What the task asks -> Rewrite the records as a numbered list, skipping blank lines, covering only the part that opens with the line containing "Image resolution: width=830" and closes with the line containing "pos(628,108)". Leave the pictures out of the answer.

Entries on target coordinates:
======

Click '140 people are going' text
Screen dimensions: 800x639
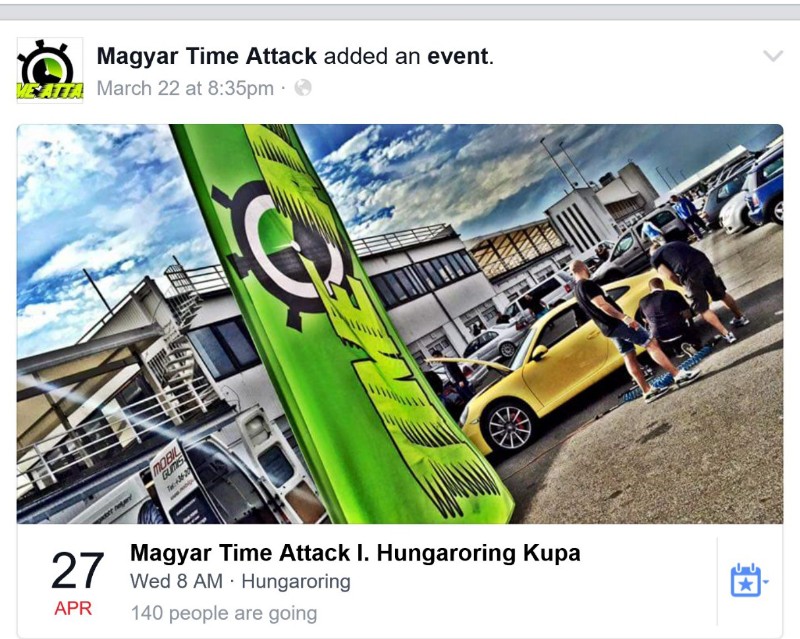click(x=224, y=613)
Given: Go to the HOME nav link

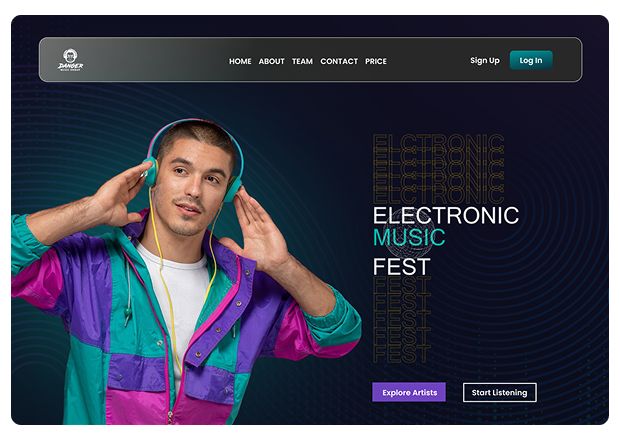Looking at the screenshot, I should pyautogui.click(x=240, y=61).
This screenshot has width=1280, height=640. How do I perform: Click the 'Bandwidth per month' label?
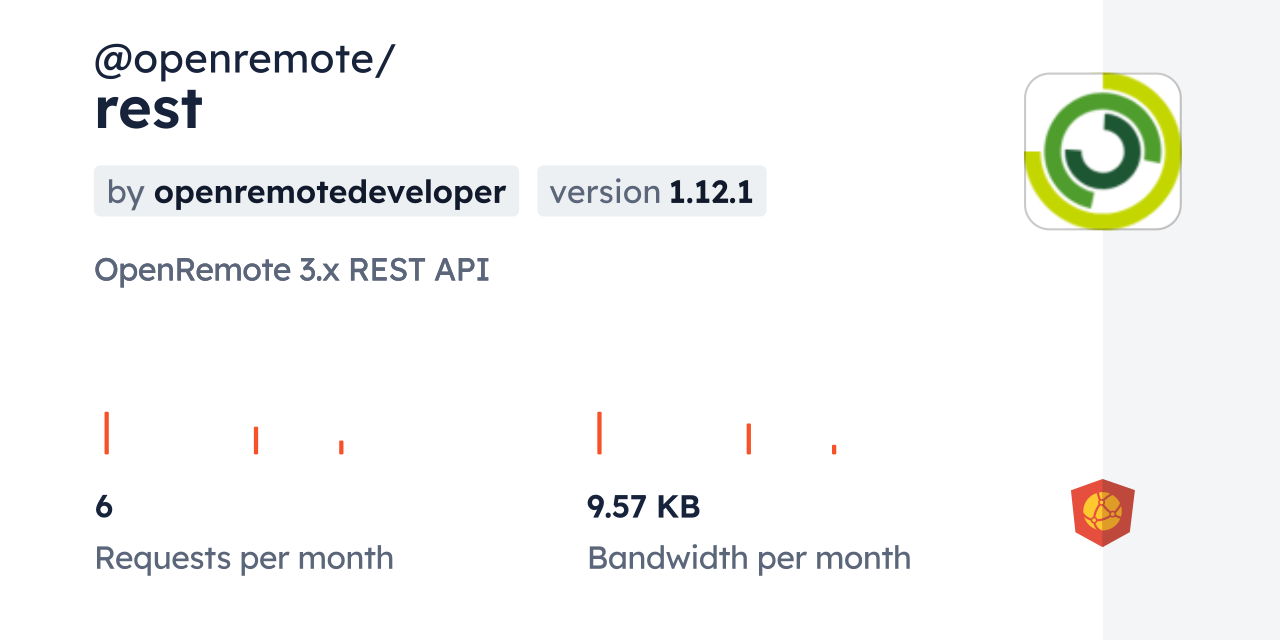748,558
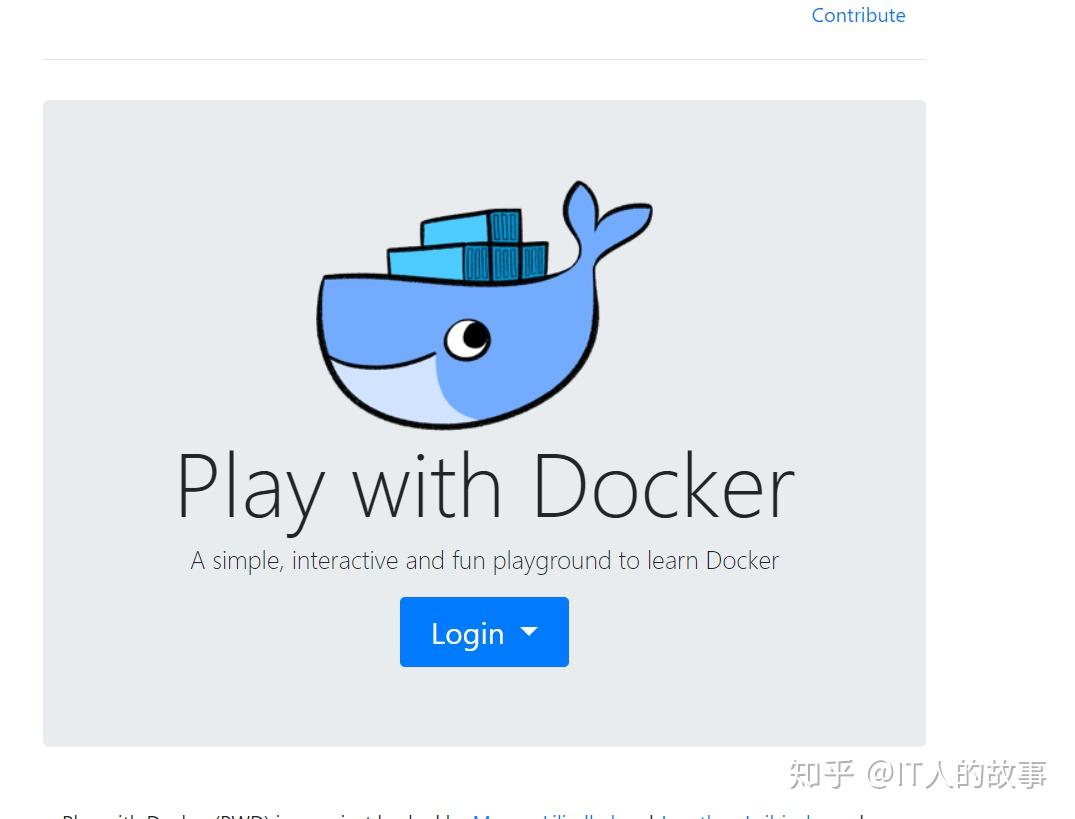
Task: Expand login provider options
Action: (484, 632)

======

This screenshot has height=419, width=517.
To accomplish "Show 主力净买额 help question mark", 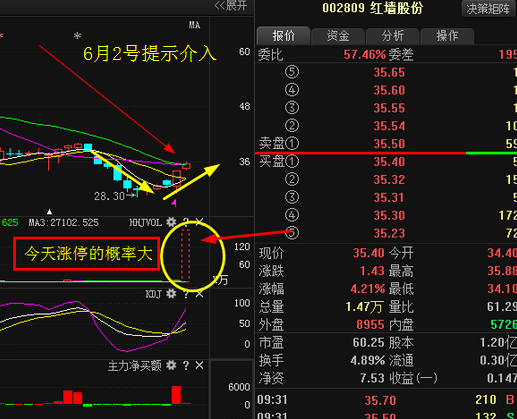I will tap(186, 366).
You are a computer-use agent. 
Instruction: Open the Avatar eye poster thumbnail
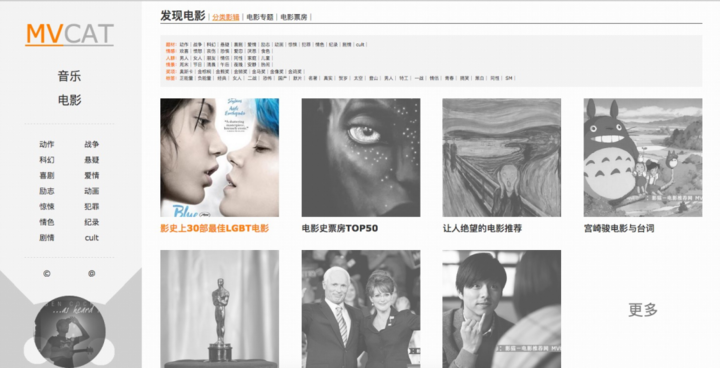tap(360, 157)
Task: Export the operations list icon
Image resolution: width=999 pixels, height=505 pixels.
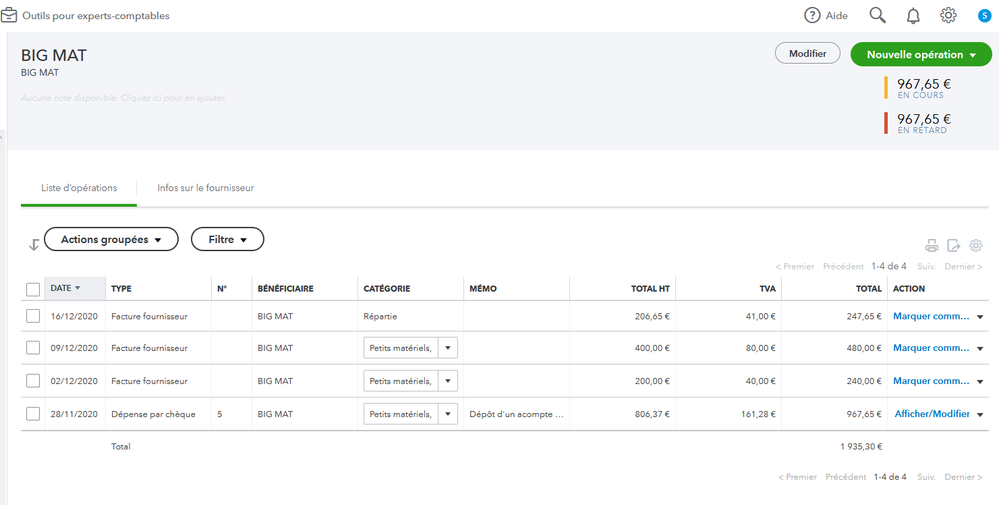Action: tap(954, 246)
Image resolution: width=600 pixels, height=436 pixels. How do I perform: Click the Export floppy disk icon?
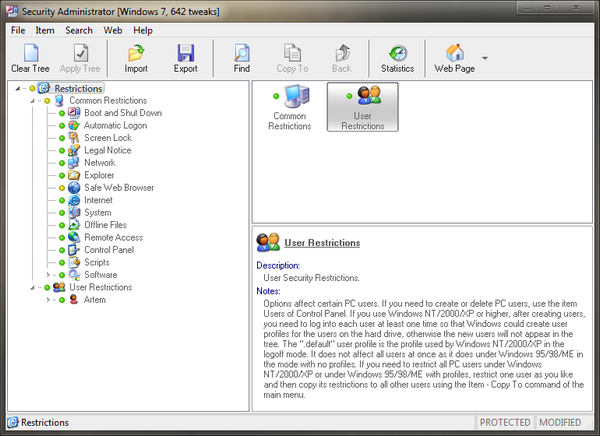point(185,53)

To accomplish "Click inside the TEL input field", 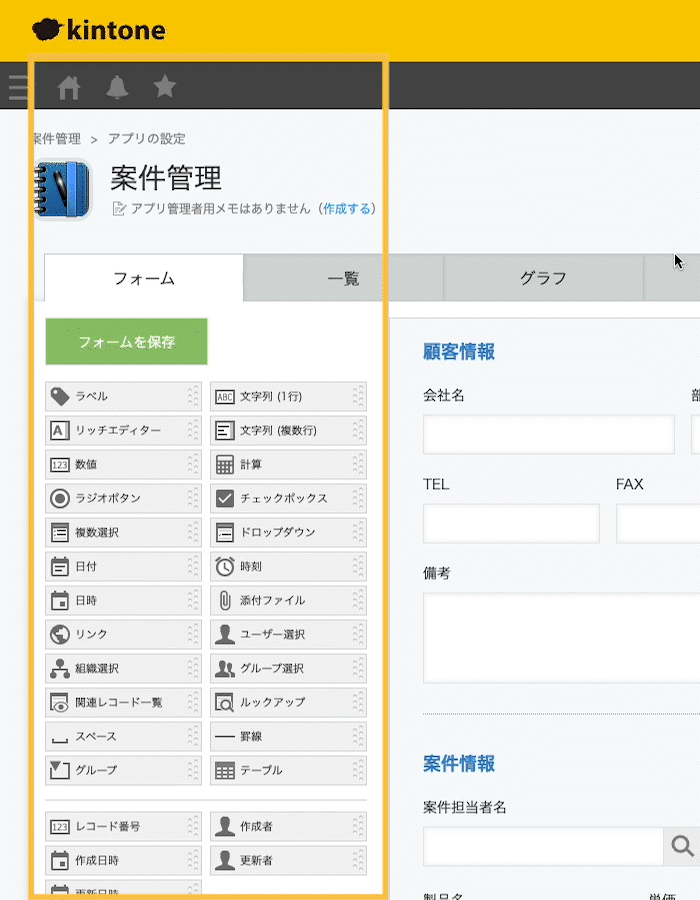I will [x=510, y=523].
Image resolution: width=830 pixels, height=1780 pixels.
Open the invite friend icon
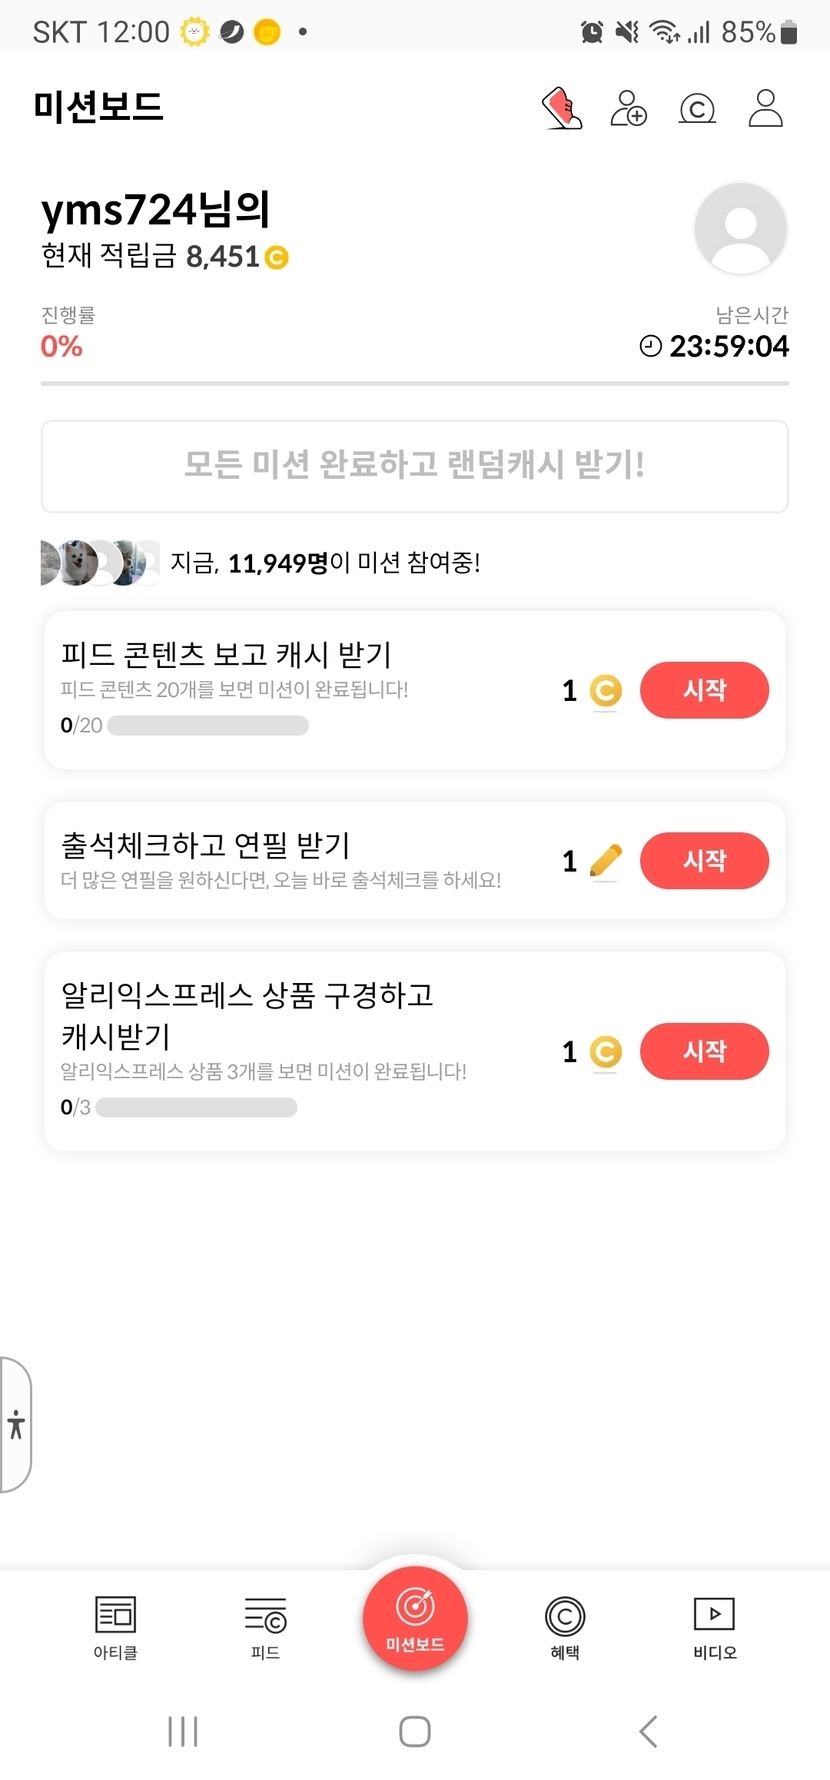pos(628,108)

======

Output of the exercise ->
1. Image resolution: width=830 pixels, height=1780 pixels.
2. Open the invite friend icon
3. pos(628,108)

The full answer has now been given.